Tag Archives: Jack C. Newell

Random Acts of Comedy


by Hope Madden

Random is good. Random is fun. It can be frustrating after a while, but it certainly isn’t boring.

Writer/director Jack C. Newell takes us on a not-boring road trip alongside Ted (David Sullivan) and his wife Laura’s (Marguerite Moreau) ashes. He stole the ashes from Laura’s weird family who never did like him, but they’d stolen the ashes from him in the first place so it probably wouldn’t have become a police matter if Ted hadn’t stolen that car while he was at it.

The thing is, Ted keeps seeing—even talking with—Laura, and he thinks she’s here to help him figure out what to do with her ashes.
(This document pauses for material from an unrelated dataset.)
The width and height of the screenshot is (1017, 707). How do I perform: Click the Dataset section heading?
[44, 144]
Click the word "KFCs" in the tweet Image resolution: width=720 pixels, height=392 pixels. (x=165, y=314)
So, that’s the gist: Ted does not know how to move on without Laura and this road trip will move him toward some kind of closure. It will also involve near-Lynchian dance numbers, shadow puppet displays, and no real sense of direction.
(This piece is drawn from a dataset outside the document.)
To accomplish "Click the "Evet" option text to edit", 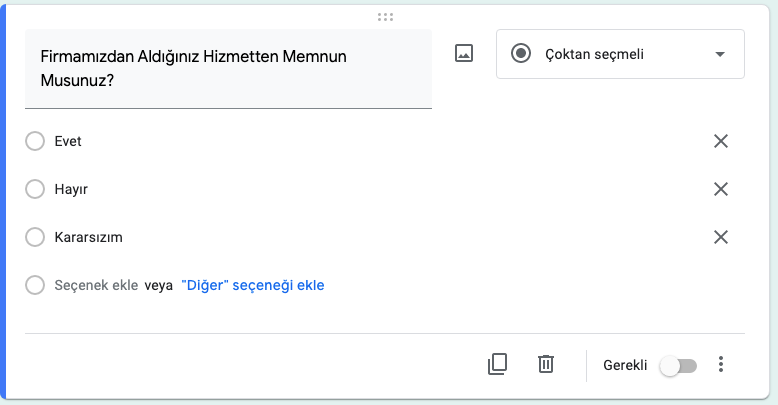I will tap(68, 141).
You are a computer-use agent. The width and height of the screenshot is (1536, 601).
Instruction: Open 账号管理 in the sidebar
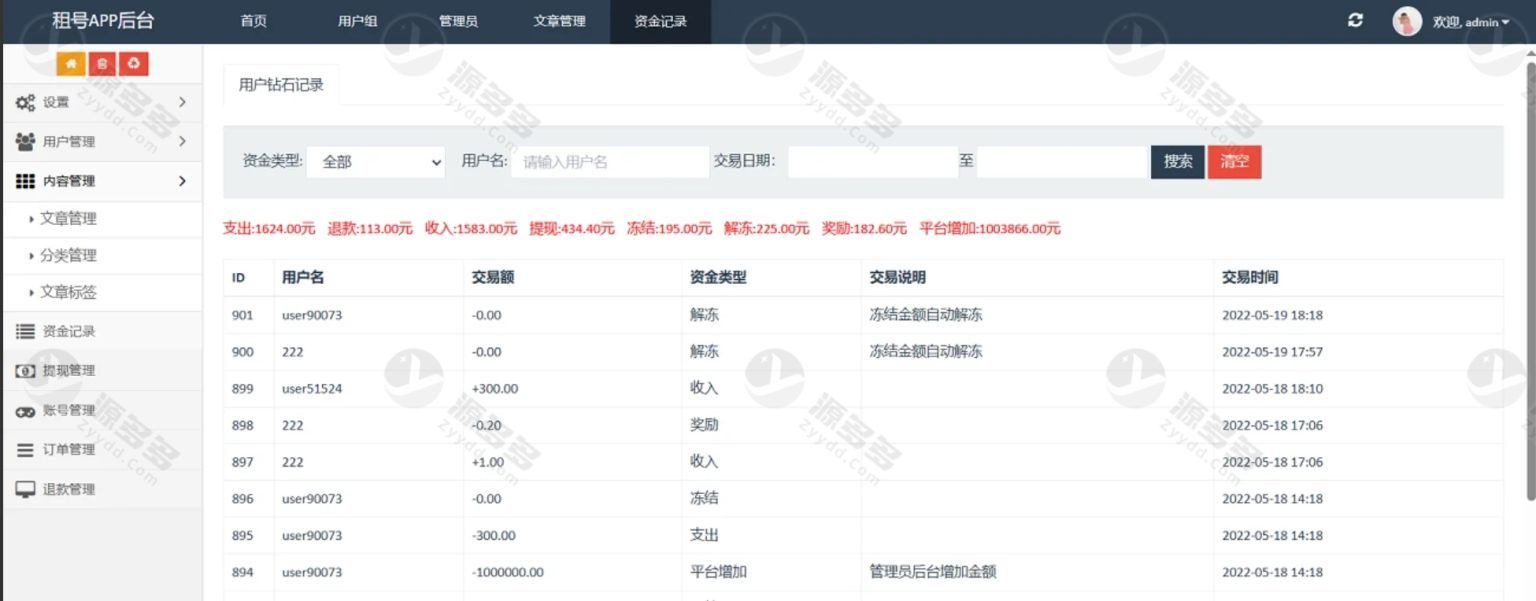[x=69, y=410]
The aimlessness suits the character—Ted is lost, metaphorically and often literally. It works less well for the film. The final moments of Monuments leave you with the sense that something has been accomplished. Its meandering nature and basic structurelessness leave you wondering what.

Sullivan gives off a charming, goofy Nathan Fillion vibe—rarely a bad thing, and certainly the style of performance best suited to this laid-back, screw ball, existential comedy. Still, those are a lot of adjectives for one film, and they don’t necessarily fit together that well. Here’s where Newell gets himself in trouble.

There should be sadness here. Underneath all the zany moments and haphazard adventures, a rumble of grief should constantly threaten to break the surface. Without that genuine human soul, the humor doesn’t ring true and the random setups feel forced.

As solid as Sullivan is, when it does finally come time for Ted to mourn, to face his own desperate lonesome loss, the actor fails. Worse still, his insincerity feels like a joke itself, mocking what is ostensibly the entire core of Ted’s breakdown and the catalyst for his behavior.

If this irony led to some kind of absurdist “What’s really the point of it all?” theme, maybe it would have been worth it. Instead, it just feels random.